=== PROBLEM ===
Please reproduce word for word the part of the post on justification and the New Perspective on Paul that begins at "This is the" and ends after "to this claim.".

July 16, 2019

I Get Mail or Justification and the New Perspective on Paul

Filed under: Justification,Theology — William Witt @ 5:23 am

This is the second part of a response to a reader who left some comments on an essay I’d written a few years ago entitled Anglican Reflections on Justification by Faith. Unfortunately, an adequate response required more space than would fit in a comment box. Here’s my response to the second comment:

And one other issue: IMHO one of the most powerful claims made by the “New Perspective” is that we cannot find a single instance of an author in the New Testament period who was defending “works righteousness”; hence, Paul could not have been arguing against a non-existent opponent. I have not seen a single response to this claim.

Unfortunately, (as Krister Stendahl asserted in an important essay), we read Paul through Luther, who indeed was battling those who were advocating salvation by works. A better resolution may be found in pursuing more carefully how the church has understood the role of merit in justification/sanctification. I’m reminded that Augustine said that when God rewards our merits, He crowns his own gifts.

Thanks. Steve

Lamb of GodSteve,

You raise two different issues in this comment, but both are variations on a common theme – that in some way the “New Perspective on Paul” invalidates the Reformation understanding of justification. In the realm of “popular” theology, I see this claim raised both by traditional Protestants (who then reject the New Perspective) and by Roman Catholics (or others of “catholic” leanings, e.g., Eastern Orthodox, Anglo-Catholics) who presume that the “New Perspective” in some way validates the “Catholic” position on justification. I mentioned this in my essay: “Occasionally, one comes across Roman Catholic apologists who suggest that the New Perspective proves that the Council of Trent was right, after all. More frequently, traditional Protestants (such as John Piper) vigorously attack the ‘New Perspective’ (notably N. T. Wright) as not only a betrayal of the Reformation, but a distortion of Paul’s theology.” Your reference to “merit” as God “crowning his gifts” sounds like a variation on the “Catholic” apologetic.

Some of this I already addressed in my essay: (1) “[T]he New Perspective does not amount to a simple rejection of the Reformation understanding of justification.” (2) “For example, broadly speaking, New Perspective scholars are clear that justification language in Paul is the language of the courtroom, and is thus forensic,” and (3) “New Perspective scholars continue to affirm that justification in Paul is ‘by faith alone.’ ”

[Stored items from a collection]
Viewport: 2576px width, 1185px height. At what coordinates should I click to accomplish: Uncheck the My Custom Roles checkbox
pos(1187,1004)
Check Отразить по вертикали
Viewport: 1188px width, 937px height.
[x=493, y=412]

=== WORKED ANSWER ===
This is the second part of a response to a reader who left some comments on an essay I’d written a few years ago entitled Anglican Reflections on Justification by Faith. Unfortunately, an adequate response required more space than would fit in a comment box. Here’s my response to the second comment:

And one other issue: IMHO one of the most powerful claims made by the “New Perspective” is that we cannot find a single instance of an author in the New Testament period who was defending “works righteousness”; hence, Paul could not have been arguing against a non-existent opponent. I have not seen a single response to this claim.